------ Recorded information

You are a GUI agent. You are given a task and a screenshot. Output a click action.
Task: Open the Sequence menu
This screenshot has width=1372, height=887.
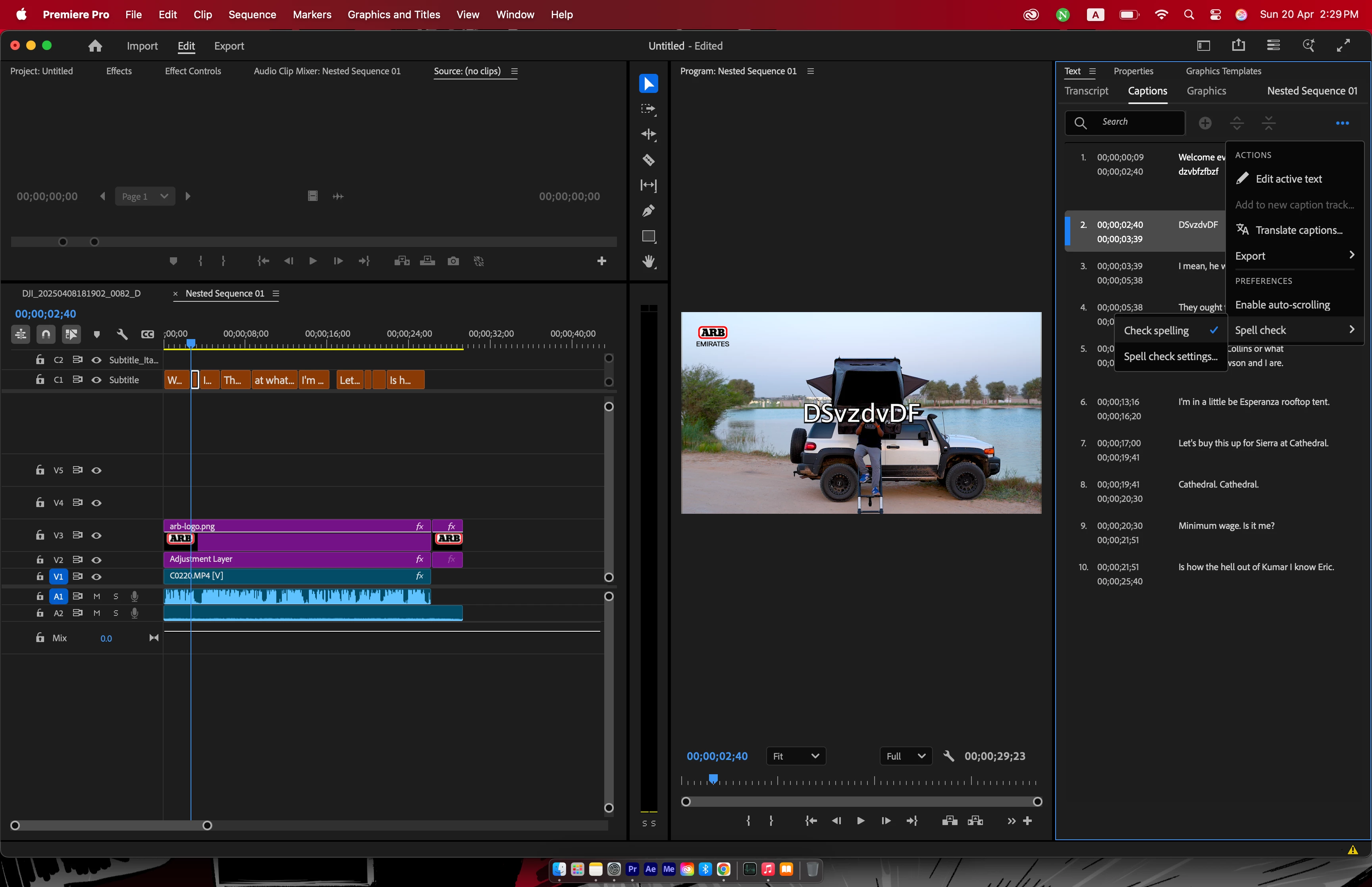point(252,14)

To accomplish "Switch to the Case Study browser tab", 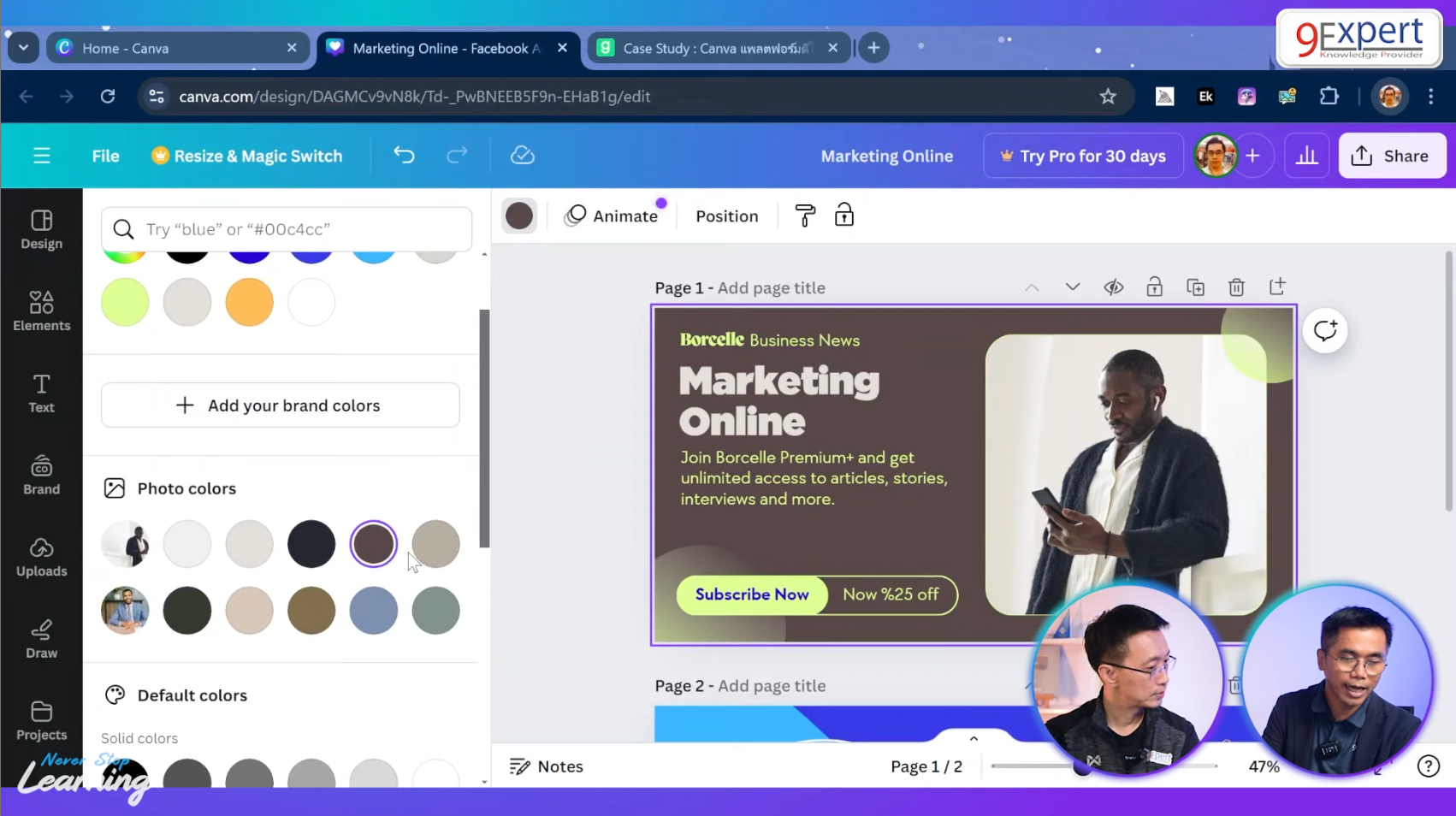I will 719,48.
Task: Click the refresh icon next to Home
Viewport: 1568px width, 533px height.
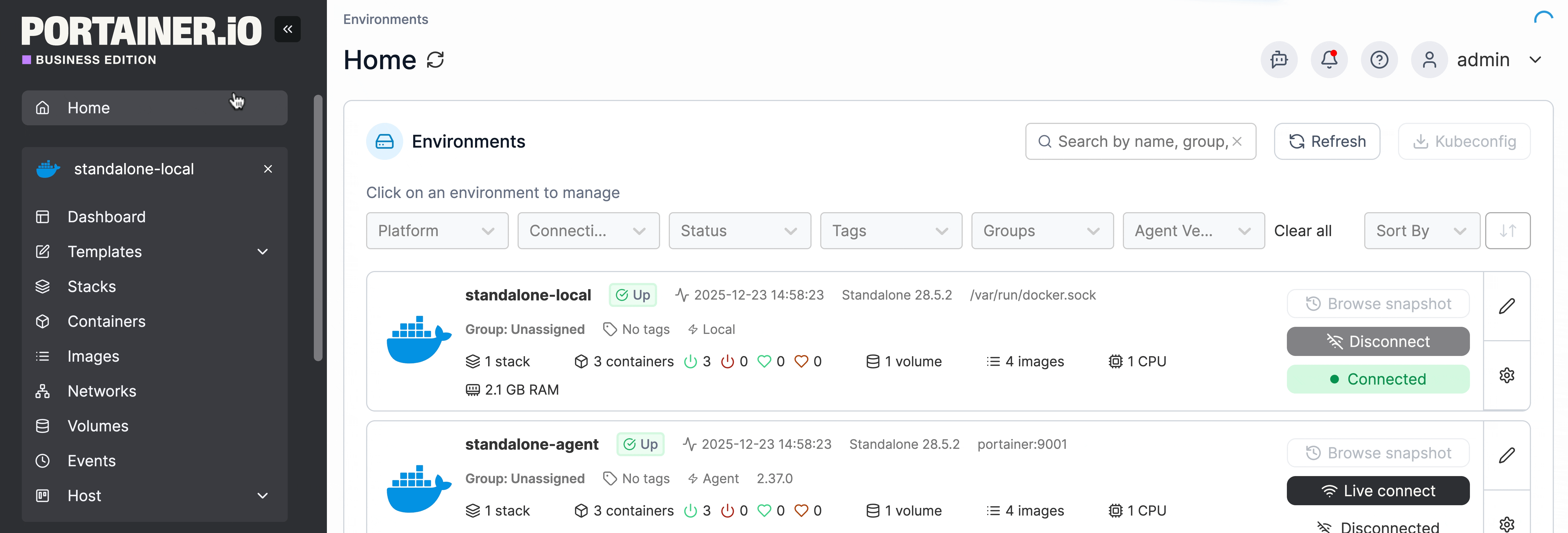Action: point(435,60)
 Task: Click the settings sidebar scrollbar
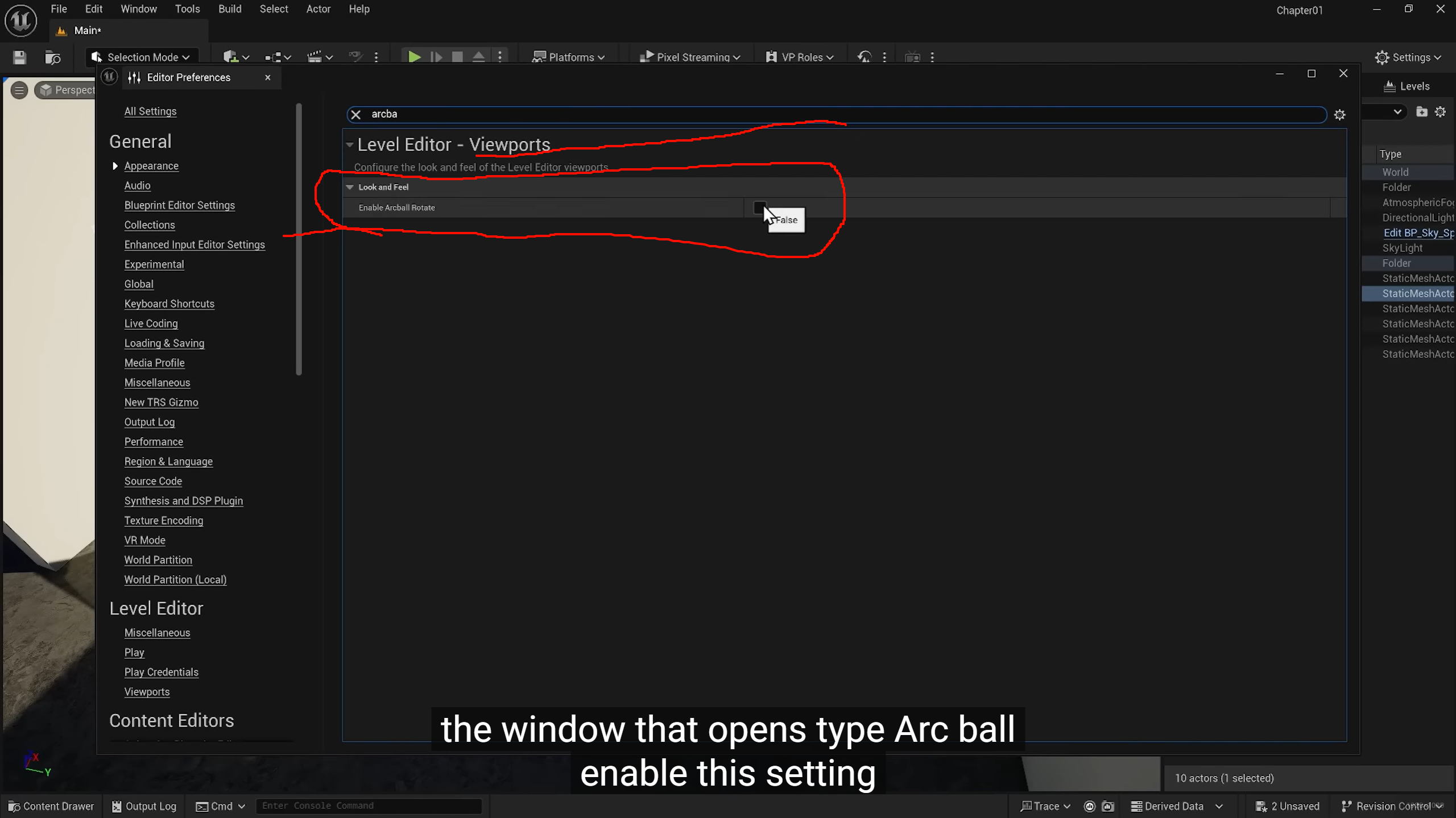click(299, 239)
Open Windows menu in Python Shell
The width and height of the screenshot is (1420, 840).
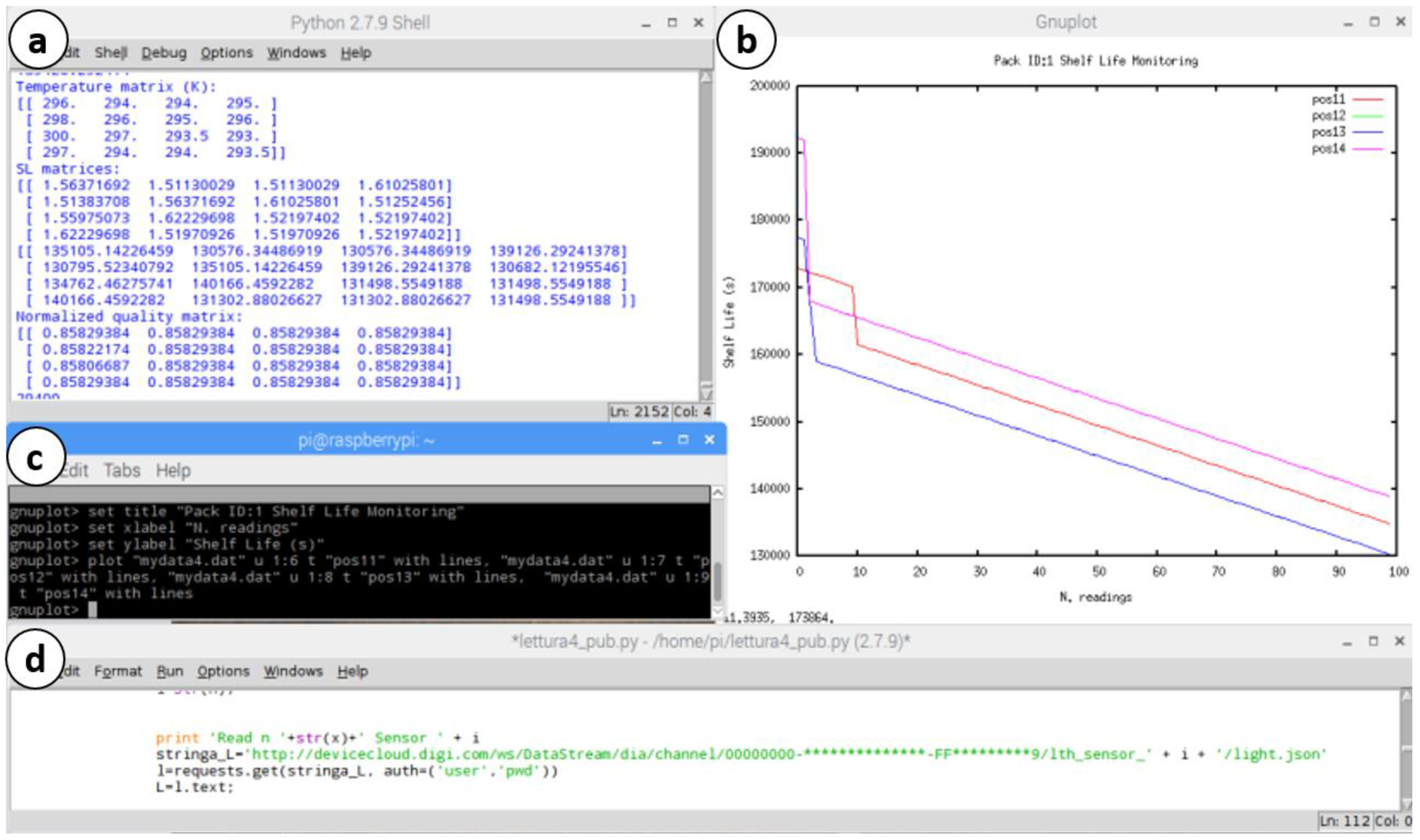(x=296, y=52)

------------

▶ **Exercise**:
Give the tally of lines in the listing above that contain the string "Open", with nothing besides it.

▶ **Written reply**:
2